◆ Task requirements: Copy out the entries below precisely; nothing is to be omitted.

= Beginning of Section =

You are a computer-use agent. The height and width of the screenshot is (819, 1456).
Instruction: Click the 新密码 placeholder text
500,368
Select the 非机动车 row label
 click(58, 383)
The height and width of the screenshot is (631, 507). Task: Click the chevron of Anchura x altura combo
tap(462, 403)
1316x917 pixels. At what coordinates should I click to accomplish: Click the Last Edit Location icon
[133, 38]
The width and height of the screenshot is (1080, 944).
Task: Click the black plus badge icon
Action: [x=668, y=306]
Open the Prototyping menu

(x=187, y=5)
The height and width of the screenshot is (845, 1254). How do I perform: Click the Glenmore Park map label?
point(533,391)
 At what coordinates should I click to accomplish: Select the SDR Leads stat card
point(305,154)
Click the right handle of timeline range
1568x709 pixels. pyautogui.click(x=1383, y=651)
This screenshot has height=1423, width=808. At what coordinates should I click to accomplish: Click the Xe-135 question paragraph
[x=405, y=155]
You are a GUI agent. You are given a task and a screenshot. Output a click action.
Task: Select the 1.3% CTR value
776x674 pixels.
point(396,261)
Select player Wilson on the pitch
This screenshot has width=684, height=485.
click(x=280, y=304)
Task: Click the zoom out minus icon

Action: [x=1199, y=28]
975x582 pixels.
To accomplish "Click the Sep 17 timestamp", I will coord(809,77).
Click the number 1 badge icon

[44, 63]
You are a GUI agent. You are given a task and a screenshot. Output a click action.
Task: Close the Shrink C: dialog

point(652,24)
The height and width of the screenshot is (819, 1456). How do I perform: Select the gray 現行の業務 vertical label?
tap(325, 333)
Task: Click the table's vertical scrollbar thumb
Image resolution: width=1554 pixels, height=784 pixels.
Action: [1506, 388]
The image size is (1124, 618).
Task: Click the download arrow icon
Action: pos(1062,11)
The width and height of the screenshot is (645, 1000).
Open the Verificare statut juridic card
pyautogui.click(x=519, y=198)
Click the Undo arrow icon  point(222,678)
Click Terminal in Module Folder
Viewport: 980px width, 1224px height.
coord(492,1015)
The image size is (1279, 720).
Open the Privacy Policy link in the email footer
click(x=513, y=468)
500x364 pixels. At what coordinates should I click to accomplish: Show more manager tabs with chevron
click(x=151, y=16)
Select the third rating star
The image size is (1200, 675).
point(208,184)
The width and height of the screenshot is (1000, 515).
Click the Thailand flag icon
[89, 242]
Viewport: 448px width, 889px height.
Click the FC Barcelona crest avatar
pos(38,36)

= End of Section =

◆ Task answer:
You are a computer-use agent. The height and width of the screenshot is (819, 1456).
Instruction: Click the 新密码 placeholder text
500,368
Select the 非机动车 row label
 click(58, 383)
The height and width of the screenshot is (631, 507). Task: Click the chevron of Anchura x altura combo
tap(462, 403)
1316x917 pixels. At what coordinates should I click to accomplish: Click the Last Edit Location icon
[133, 38]
The width and height of the screenshot is (1080, 944).
Task: Click the black plus badge icon
Action: [x=668, y=306]
Open the Prototyping menu

(x=187, y=5)
The height and width of the screenshot is (845, 1254). How do I perform: Click the Glenmore Park map label?
point(533,391)
 At what coordinates should I click to accomplish: Select the SDR Leads stat card
point(305,154)
Click the right handle of timeline range
1568x709 pixels. pyautogui.click(x=1383, y=651)
This screenshot has height=1423, width=808. At what coordinates should I click to accomplish: Click the Xe-135 question paragraph
[x=405, y=155]
You are a GUI agent. You are given a task and a screenshot. Output a click action.
Task: Select the 1.3% CTR value
776x674 pixels.
point(396,261)
Select player Wilson on the pitch
This screenshot has width=684, height=485.
click(x=280, y=304)
Task: Click the zoom out minus icon

Action: [x=1199, y=28]
975x582 pixels.
To accomplish "Click the Sep 17 timestamp", I will coord(809,77).
Click the number 1 badge icon

[44, 63]
You are a GUI agent. You are given a task and a screenshot. Output a click action.
Task: Close the Shrink C: dialog

point(652,24)
The height and width of the screenshot is (819, 1456). How do I perform: Select the gray 現行の業務 vertical label?
tap(325, 333)
Task: Click the table's vertical scrollbar thumb
Image resolution: width=1554 pixels, height=784 pixels.
Action: [1506, 388]
The image size is (1124, 618).
Task: Click the download arrow icon
Action: pos(1062,11)
The width and height of the screenshot is (645, 1000).
Open the Verificare statut juridic card
pyautogui.click(x=519, y=198)
Click the Undo arrow icon  point(222,678)
Click Terminal in Module Folder
Viewport: 980px width, 1224px height.
coord(492,1015)
The image size is (1279, 720).
Open the Privacy Policy link in the email footer
click(x=513, y=468)
500x364 pixels. At what coordinates should I click to accomplish: Show more manager tabs with chevron
click(x=151, y=16)
Select the third rating star
The image size is (1200, 675).
point(208,184)
The width and height of the screenshot is (1000, 515).
Click the Thailand flag icon
[89, 242]
Viewport: 448px width, 889px height.
Click the FC Barcelona crest avatar
pos(38,36)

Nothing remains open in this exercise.